Dopo aver aggiunto l'acqua tiepida continuare a lavorare fino ad avere un impasto liscio e morbido. 
Coprire l'impasto con un altro contenitore e lasciar riposare a temperatura ambiente. Più riposa migliore sarà la riuscita del chapati. 
Dividere l'impasto in palline che una per volta lavoriamo con la mano per renderla liscia. 

Passiamo una pallina d'impasto nella farina. 
L'allarghiamo con il mattarello (io non tirerei il chapati troppo sottile). 
Mettiamo il chapati sulla padella calda ma non rovente. 
Premiamo con i polpastrelli il chapati mentre è ancora morbido.

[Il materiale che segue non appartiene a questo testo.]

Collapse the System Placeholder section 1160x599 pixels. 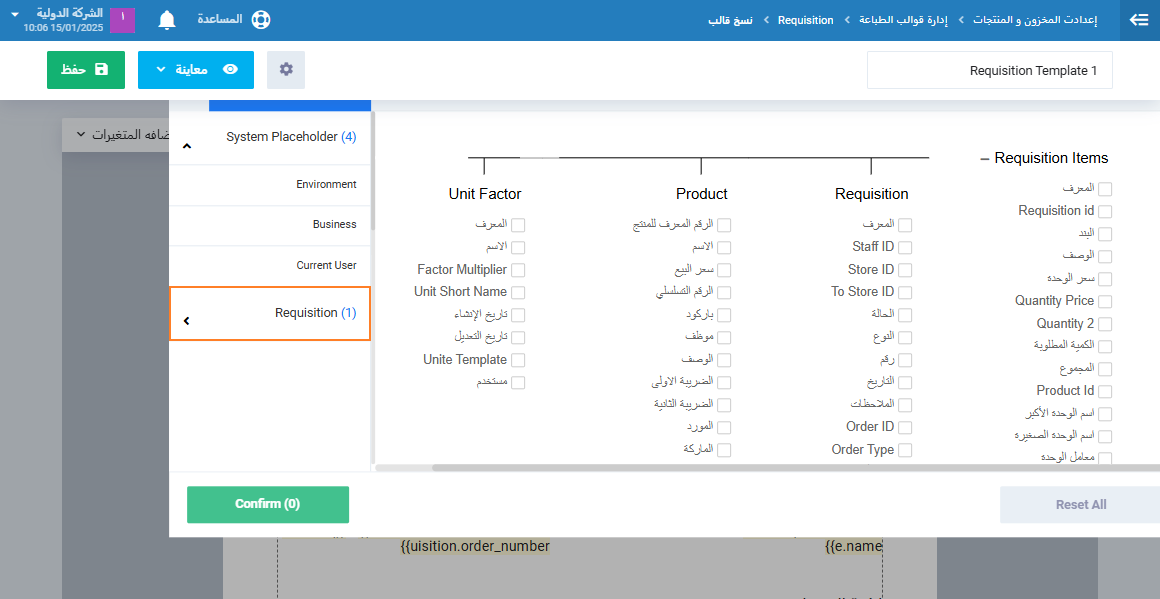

Quando iniziano a formarsi le bolle lo voltiamo. 
Passiamo ora sulla fiamma bassissima, meglio ancora se ci aiutiamo con una griglia, e aspettiamo che il chapati gonfi. 

Non è un bel palloncino come quelli cotti dalle esperte donne indiane ma si è gonfiato, quindi E' RIUSCITO !!!!  ^-^



Riponiamo il nostro chapati ungendolo appena con dell'olio d'oliva o del ghee in un cestino coperto con un tovagliolo, fino a che non li abbiamo cotti tutti, ma il massimo è mangiarlo caldo caldo.




Questa ricetta per l'Abbecedario culinario mondiale si unisce alle altre dell'India che Cinzia raccoglie nel suo blog "Cindystarblog.blogspot.it".